----- Data for this exercise -----
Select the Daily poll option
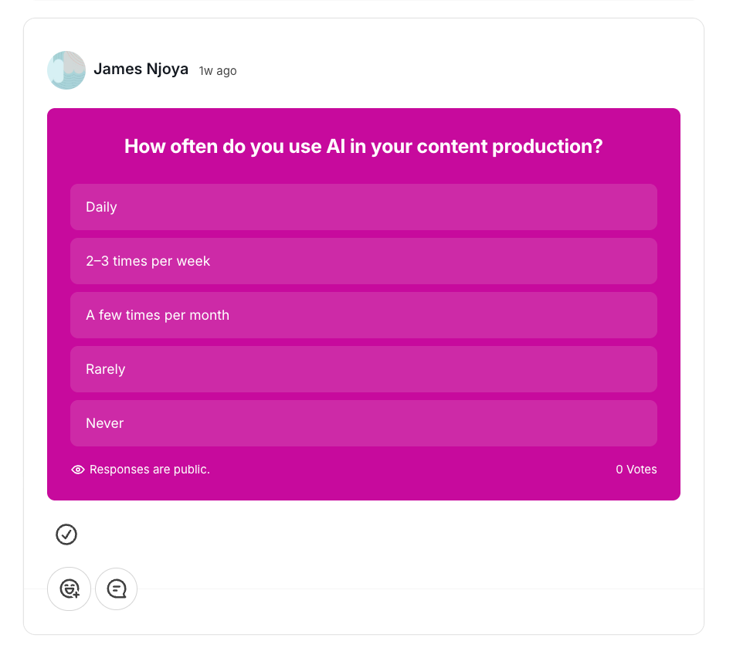Image resolution: width=733 pixels, height=648 pixels. point(363,207)
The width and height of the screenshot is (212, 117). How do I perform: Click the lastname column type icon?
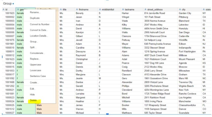123,10
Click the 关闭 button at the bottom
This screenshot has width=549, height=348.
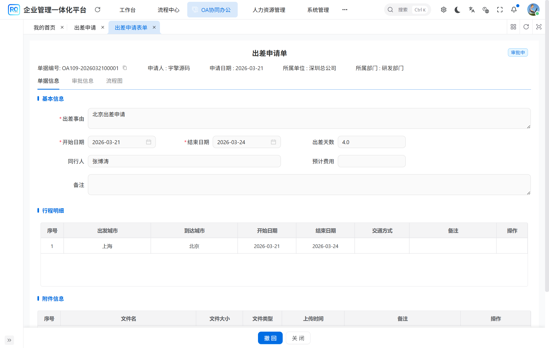click(298, 338)

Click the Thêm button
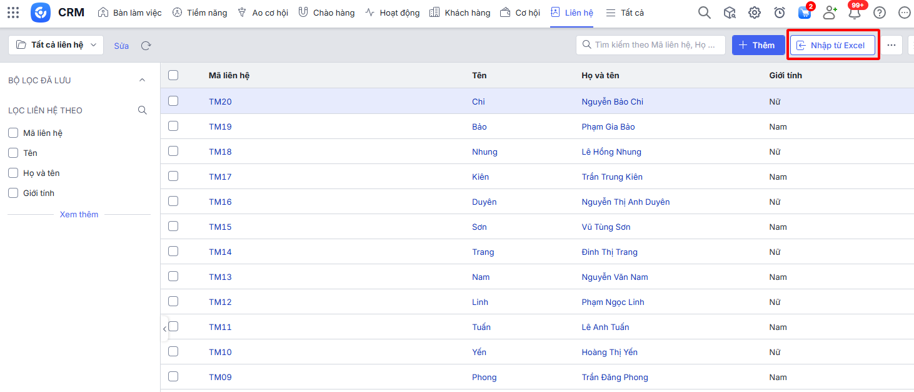[758, 45]
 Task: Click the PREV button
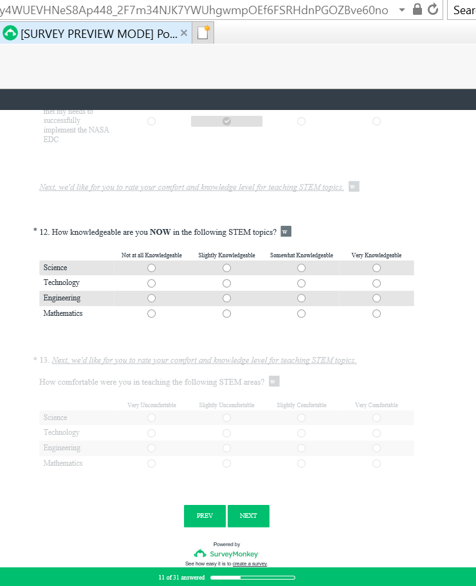205,516
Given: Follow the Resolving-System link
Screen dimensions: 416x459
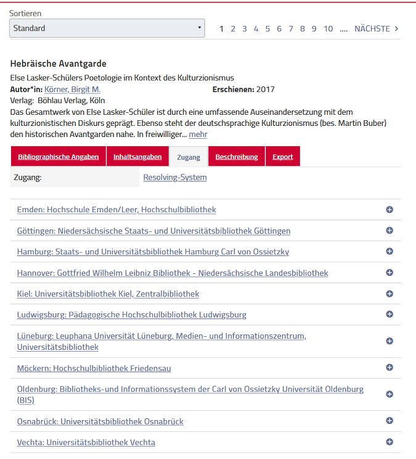Looking at the screenshot, I should [x=175, y=178].
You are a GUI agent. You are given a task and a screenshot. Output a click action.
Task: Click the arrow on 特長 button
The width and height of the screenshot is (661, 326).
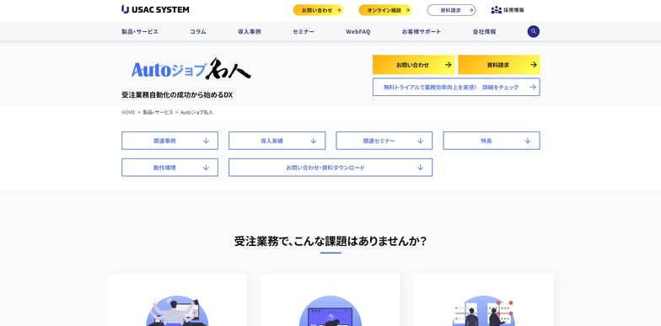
-----
The exercise –
Write out the entries again with every "button" switched to "control", and change nothing else. Leave the pictures out.

Result for this exercise –
Select the Daily poll option
Image resolution: width=733 pixels, height=648 pixels. point(363,207)
The width and height of the screenshot is (212, 117). How do I perform: Click the lastname column type icon?
123,10
Click the 关闭 control at the bottom
This screenshot has width=549, height=348.
click(298, 338)

Click the Thêm control
[758, 45]
 Task: Click the PREV control
205,516
Given: Follow the Resolving-System link
Screen dimensions: 416x459
Looking at the screenshot, I should [x=175, y=178].
You are a GUI agent. You are given a task and a screenshot. Output a click action.
Task: Click the arrow on 特長 control
The width and height of the screenshot is (661, 326).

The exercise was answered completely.